Not only had Early and her colleagues never seen any real marijuana, they had never designed any plants from scratch.
"We were trying to make something out of something that didn't exist," Early says. "Everything else we buy is pre-made."
But the team of designers persisted, hunting for various leaves and buds of other silk plants that they could jerry-rig into convincing ganja. After a few weeks of attempts, they finally had their recipe. Now, despite her doubts about making a replica of pot, Early is glad to be a part of it.
"It's amazing that there's a market for this," Early says. "I'm thrilled and amazed."
Understandably, Kozma doesn't want to give away exactly which ready-made Chinese leaves and buds constitute his fake pot. But in the Artanica warehouse, when he pulls a box down off the shelf to pull out a fistful of delicate, jagged-edged leaves, the label on the side reads: "Japanese maple."

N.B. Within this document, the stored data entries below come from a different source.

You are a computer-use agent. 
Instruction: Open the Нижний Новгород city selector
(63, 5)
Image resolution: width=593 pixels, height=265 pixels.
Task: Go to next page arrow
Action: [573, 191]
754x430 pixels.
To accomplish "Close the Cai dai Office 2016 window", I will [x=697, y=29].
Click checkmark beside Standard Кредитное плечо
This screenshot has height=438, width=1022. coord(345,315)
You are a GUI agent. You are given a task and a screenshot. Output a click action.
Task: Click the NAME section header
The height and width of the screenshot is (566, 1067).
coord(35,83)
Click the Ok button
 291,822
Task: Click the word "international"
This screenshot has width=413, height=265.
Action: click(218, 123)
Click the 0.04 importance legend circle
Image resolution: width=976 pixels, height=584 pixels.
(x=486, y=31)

"See this plant?" Kozma says, opening another box full of long reed-like fronds. "We make the pot buds out of these. But they're a completely different plant. They take them apart entirely, paint them, and glue them together again in a different shape. You can't get that kind of detail from a machine."
On the floor in the back of the warehouse, next to a long table covered with clotted glue, is a pile of wooden boughs, on their way to becoming marijuana stems.
"Maple boughs," says Kozma. "It's gathered for us by woodcutters in Ocala."
"It comes in straight, and needs forks," says Vladimir, Artanica's tree-builder. A Cuban immigrant who says he used to fly fighter jets, Vladimir now glues the leaves and hand-painted buds to the maple boughs waiting in their moss-covered baskets.
Kozma insists that all this attention to detail has paid off.
"Sometimes I think I have to put a big sign on the product: DO NOT SMOKE," he says.
But White and Kozma do acknowledge that their pot isn't perfect. A horticultural association in California returned an order, for example, complaining that it wasn't realistic enough.
"It's not an exact replica," says White. "It is very, very difficult to replicate nature." He and Kozma promise that they're working on it.
In the meantime, for another opinion, New Times consulted the DEA's Fort Lauderdale office.
"Would I use that as a training tool?" said the DEA agent on duty. "Not really." Pointing to a photograph of a marijuana leaf in a thick reference book, he showed how Artanica's pot seemed to have extra leaf sections. "If I used this for training purposes, the first thing I'd do would be to cut off the tip of the bud, and snip off these. But that reddish tint..."
FAU's Dan Alexander, meanwhile, is amused that some law enforcement agencies are ordering the not-so-faithful renderings of cannibis.
"This is the stuff police use to teach themselves? I think it's kind of funny," says the NORML chapter president. "They're really throwing themselves off."